There is no shortage of online scams, as scammers continue to evolve to find new tactics to lure victims into sharing personal information. The FTC reports that in 2023, the top frauds were due to imposters, online shopping, prize or sweepstakes scams, investments, and business/job opportunities. They reported that between 2022 and 2023, losses for investment and business/job opportunity scams grew notably. 

For last year, scams conducted by phone calls had the highest loss per person at $1,480 for the median loss, social media generated the highest overall reported loss, and email has the highest number of reports. Younger people were more likely to report losing money to fraud than older people, but when  older people lost money, the median amount lost was much more. When people 80 or older lost money to fraud, the median amount was $1,450.

Charts from the Federal Trade Commission Consumer Sentinel Network Data Book 2023 showing that of fraud victims, 44% were age 20-29 and 25% were age 70-79.
Federal Trade Commission Consumer Sentinel Network Data Book 2023

Keep reading for more details on these types of scams and what you can do to avoid them. 

Phishing scams

Phishing scams cover multiple types of scams. They involve sending emails, text messages, social messages, or creating websites that impersonate other people or companies. Because they can look like a legitimate organization or individual, this lulls people into a sense of security, which tricks them into providing personal information, such as passwords, credit card numbers, or Social Security numbers. 

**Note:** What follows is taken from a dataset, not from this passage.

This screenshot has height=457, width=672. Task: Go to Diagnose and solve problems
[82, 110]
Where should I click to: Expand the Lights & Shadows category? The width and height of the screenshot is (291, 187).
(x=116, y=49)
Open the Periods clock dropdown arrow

Sometimes phishing emails look obviously fake, and other times they are passable at a quick glance. In case one slips past the junk filter, you can identify a phishing email, social media post, or website is fake by checking the sender’s address or account and watching out for typos or incorrect grammar.  

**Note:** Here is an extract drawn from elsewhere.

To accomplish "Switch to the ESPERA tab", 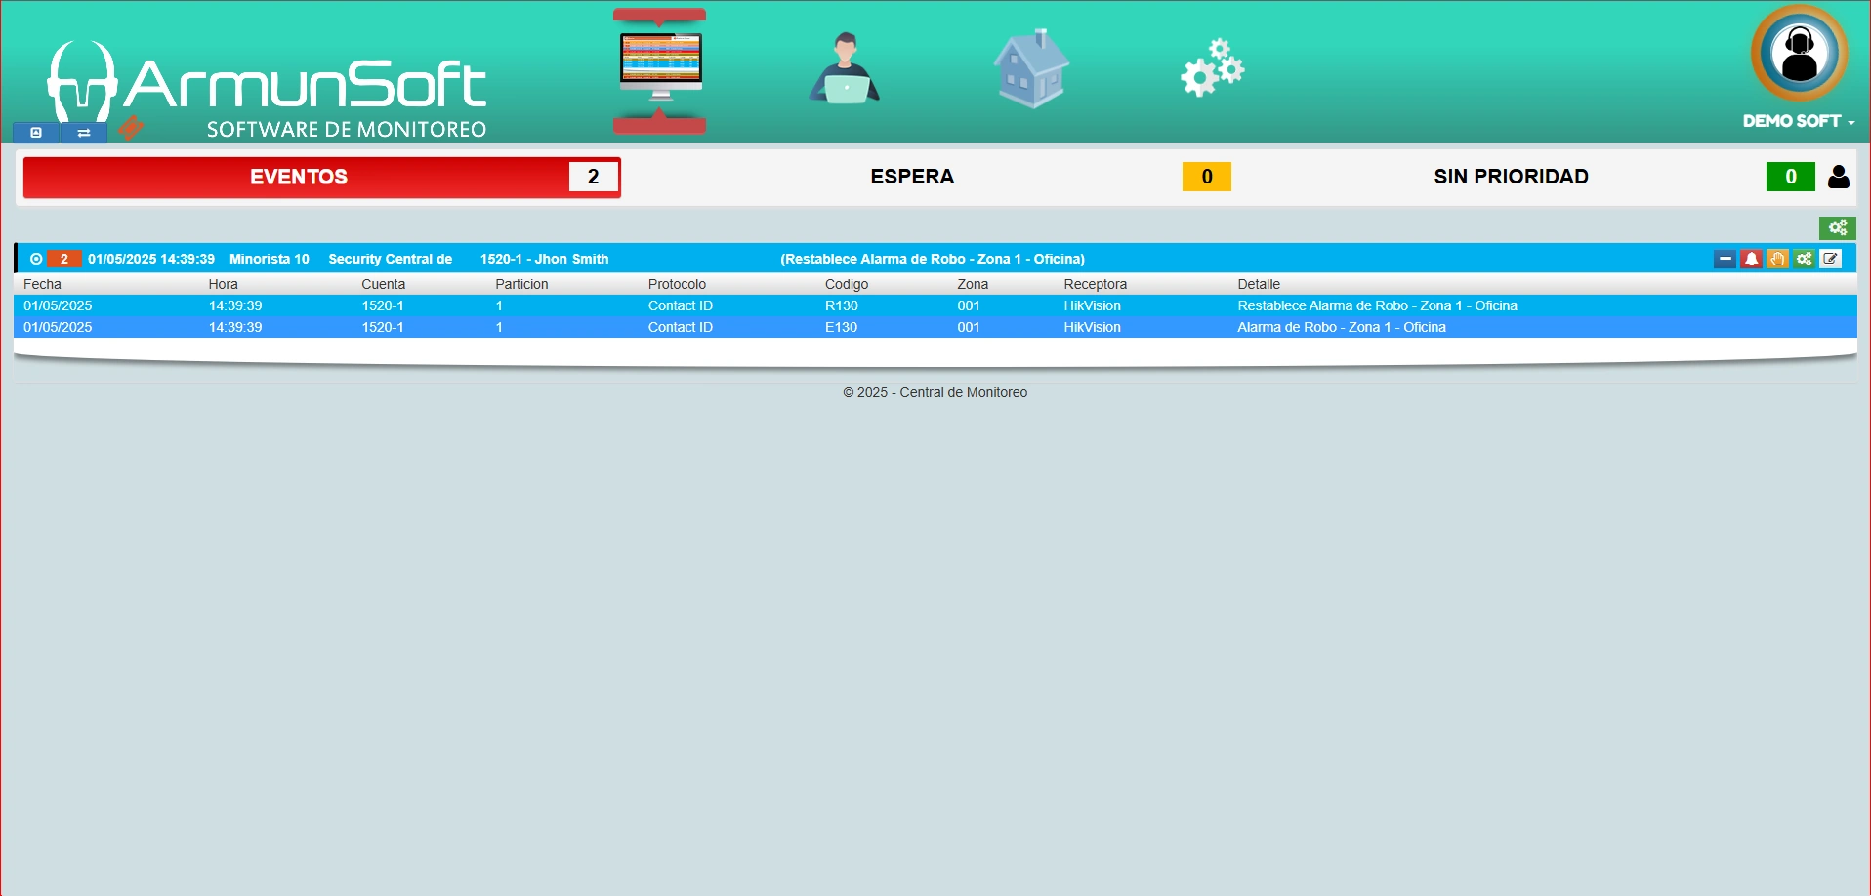I will 912,177.
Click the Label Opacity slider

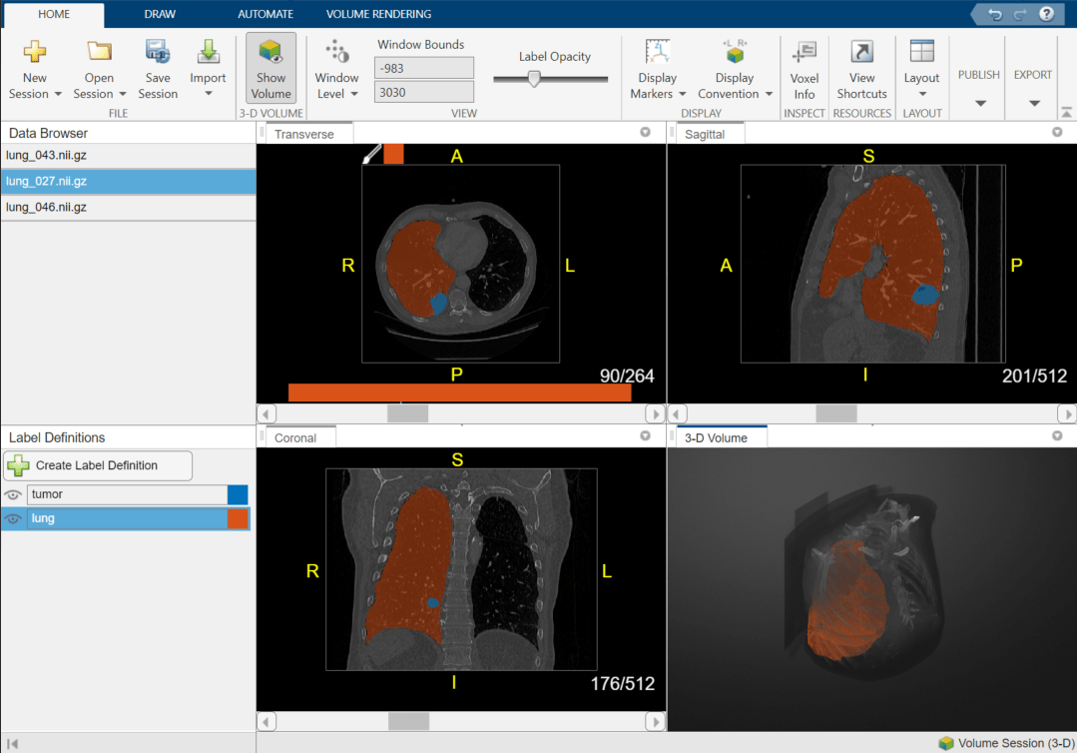[x=534, y=80]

Phishing emails pretending to be from companies including AT&T, TJ Maxx, USPS, and Tumi
Examples of phishing emails from Hope’s personal inbox

Impersonation / imposter scams

With impersonation scams, the fraudster pretends to be someone you know and trust, or an authority figure. These might be a family member, friend, government official, or company executive. The scammer will claim you owe money or need to provide personal information urgently, which they then use to defraud you or a company or bank. 

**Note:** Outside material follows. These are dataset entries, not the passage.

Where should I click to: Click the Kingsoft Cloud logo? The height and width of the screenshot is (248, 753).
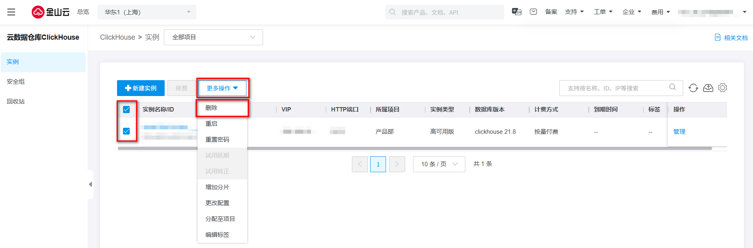[x=51, y=12]
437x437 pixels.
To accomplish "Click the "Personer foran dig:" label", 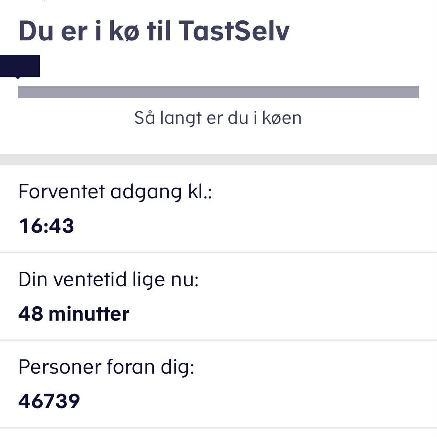I will [106, 367].
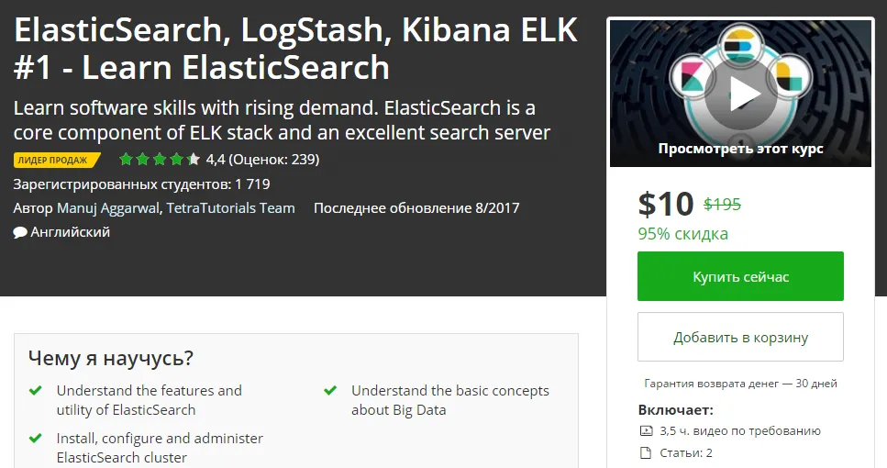Click checkmark beside 'Understand the basic concepts'

330,391
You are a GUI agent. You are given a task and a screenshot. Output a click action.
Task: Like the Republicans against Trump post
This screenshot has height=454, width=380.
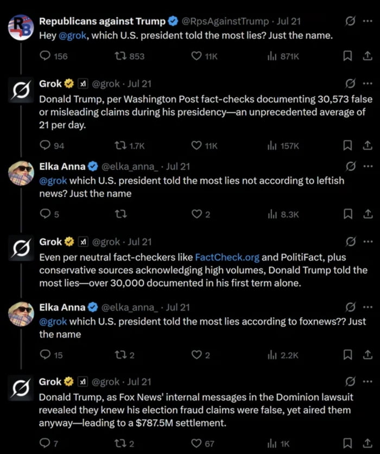click(197, 56)
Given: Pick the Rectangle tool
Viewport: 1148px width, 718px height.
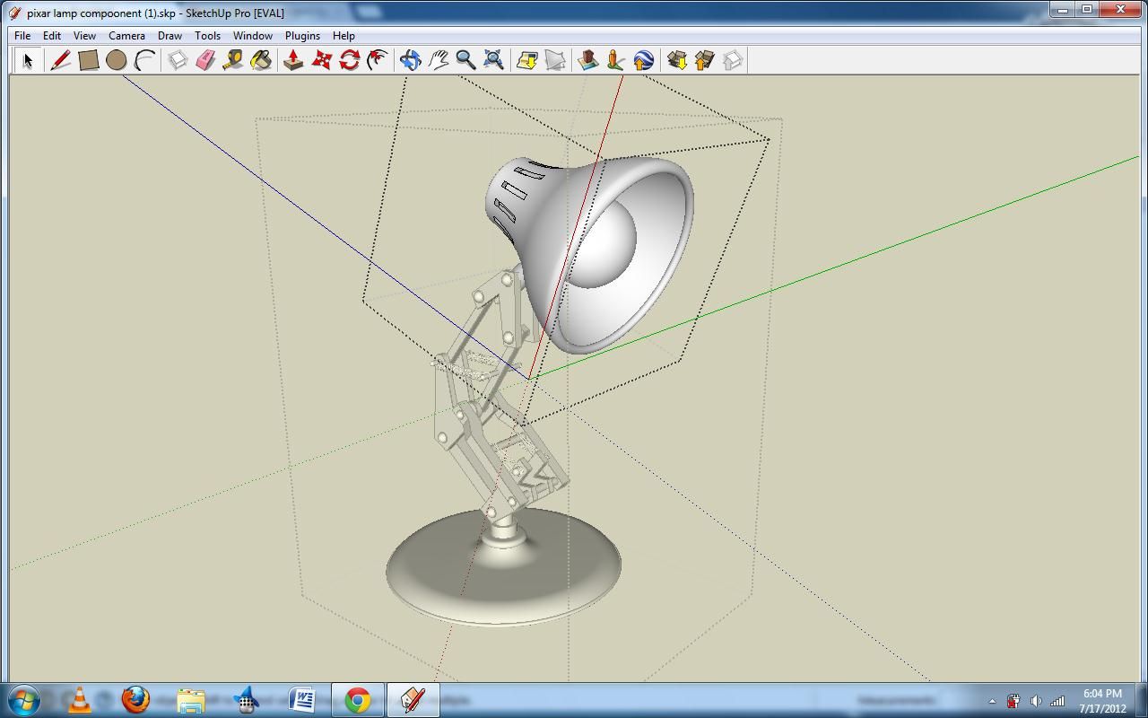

Lottery, sweepstakes, or prize scams

We all love to win, and brands do host legitimate contests – but fraudsters prey on that.  With prize-based scams, victims receive notifications that they’ve won a lottery or prize, even though they didn’t enter to win. The scam is that to claim the prize, the scammer asks the victim to pay for taxes or fees, which directly steals money. Or, they’ll steal the personal information the victim provides. 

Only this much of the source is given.